L2/12-108 offers several alternative proposals. We recommend the following combination (the “Alternative Proposal” with “Option 3”) because it keeps discontiguous-contraction matching and permits all current DUCET and CLDR mappings while eliminating complex code for rare and unusual situations (discontiguous contractions with nested contractions).

Require prefix contractions

Change the DUCET:

Note: This does not modify the ordering.
Add missing prefix contractions. For example, in UCA 6.1, the following two would have to be added:
0FB2 0F71 ; [.255A.0020.0002.0FB2][.2570.0020.0002.0F71]
0FB3 0F71 ; [.255D.0020.0002.0FB3][.2570.0020.0002.0F71]
Note: L2/12-108 and the original version of this document claimed that the DUCET needed not be changed. This was a mistake. The “allkeys.txt” file is missing the two contractions above. (However, the CLDR “fractional UCA” files do already contain these contractions.)

Change the UCA:

In section 3.7 Well-Formed Collation Element Tables, require that for a contraction of n>2 code points the n-code point prefix string must also be a contraction. (For example, if "ABC" is a contraction, then "AB" must also be present as a contraction.)

Change CLDR:

Add missing prefix contractions, either manually or via tools. Document the behavior and expectations in the LDML spec.

Impact:

Table builders either auto-generate missing prefix contractions (perhaps with warnings), or report errors when prefix contractions are missing.
Implementations detect contractions as expected.
Implementations need not track partial matches nor back up to after the last match.

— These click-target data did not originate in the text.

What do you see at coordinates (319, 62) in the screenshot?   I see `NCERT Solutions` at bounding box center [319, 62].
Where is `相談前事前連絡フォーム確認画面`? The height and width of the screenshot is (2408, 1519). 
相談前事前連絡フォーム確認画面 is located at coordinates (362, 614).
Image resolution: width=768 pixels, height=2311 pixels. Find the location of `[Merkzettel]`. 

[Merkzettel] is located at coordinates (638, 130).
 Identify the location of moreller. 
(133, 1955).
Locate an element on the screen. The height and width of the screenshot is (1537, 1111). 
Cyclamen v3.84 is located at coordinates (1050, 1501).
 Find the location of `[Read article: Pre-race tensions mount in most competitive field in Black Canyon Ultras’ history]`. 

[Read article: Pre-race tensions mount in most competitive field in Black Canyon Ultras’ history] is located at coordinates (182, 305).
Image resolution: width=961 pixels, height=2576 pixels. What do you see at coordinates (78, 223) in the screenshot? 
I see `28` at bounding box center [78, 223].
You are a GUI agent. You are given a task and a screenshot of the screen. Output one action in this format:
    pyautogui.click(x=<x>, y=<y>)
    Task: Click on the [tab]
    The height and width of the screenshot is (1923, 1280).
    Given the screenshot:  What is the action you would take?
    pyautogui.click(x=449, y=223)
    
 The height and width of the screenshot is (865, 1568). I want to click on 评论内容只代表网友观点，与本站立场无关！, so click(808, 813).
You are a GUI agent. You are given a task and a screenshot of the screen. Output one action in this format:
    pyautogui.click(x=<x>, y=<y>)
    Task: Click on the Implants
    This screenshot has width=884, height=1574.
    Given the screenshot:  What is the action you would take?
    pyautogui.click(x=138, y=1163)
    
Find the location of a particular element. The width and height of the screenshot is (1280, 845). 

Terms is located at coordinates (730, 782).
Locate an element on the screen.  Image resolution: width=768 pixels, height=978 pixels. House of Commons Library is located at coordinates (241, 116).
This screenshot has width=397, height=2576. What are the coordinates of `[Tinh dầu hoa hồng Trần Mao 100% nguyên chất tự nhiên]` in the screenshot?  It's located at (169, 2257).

Note: Auto-generation of missing prefix contractions may not match user expectations. If a user tailors A+B+n as well as B+C, and if then A+B is auto-generated resulting in (CE(A), CE(B)), then the user would be surprised that CE(ABC) ≠ CE(A), CE(B+C).

Limit processing of contractions that start with non-zero combining marks

Ignore contractions that start with non-zero combining marks when they were skipped in discontiguous-contraction matching.

No change to the DUCET or to CLDR
Change the UCA:

In section 4 Main Algorithm, specify that for combining marks skipped in Step 2.1, collation elements are fetched by looking up each skipped character in isolation.

Impact:

Only degenerate cases of "interleaved" contractions would be affected: In the modified UCA+DUCET, strings like <0F71, 0F74> sort like in UCA 6.1. However, a degenerate case like <0FB2, 0F71, 0F71, 0F80, 0F74> would sort differently,
as CE(0FB2+0F71+0F80), CE(0F71), CE(0F74)
rather than CE(0FB2+0F71+0F80), CE(0F71+0F74).
(This comparison assumes that the Collation Element Table includes the prefix contraction 0FB2+0F71.)
Implementations would ignore contraction data for combining marks that are skipped in discontiguous-contraction matching and always fetch the collation elements for each skipped combining mark in isolation. Combining marks that are found in normal processing, rather than skipped in discontiguous contraction, are processed normally, including possible contraction matching.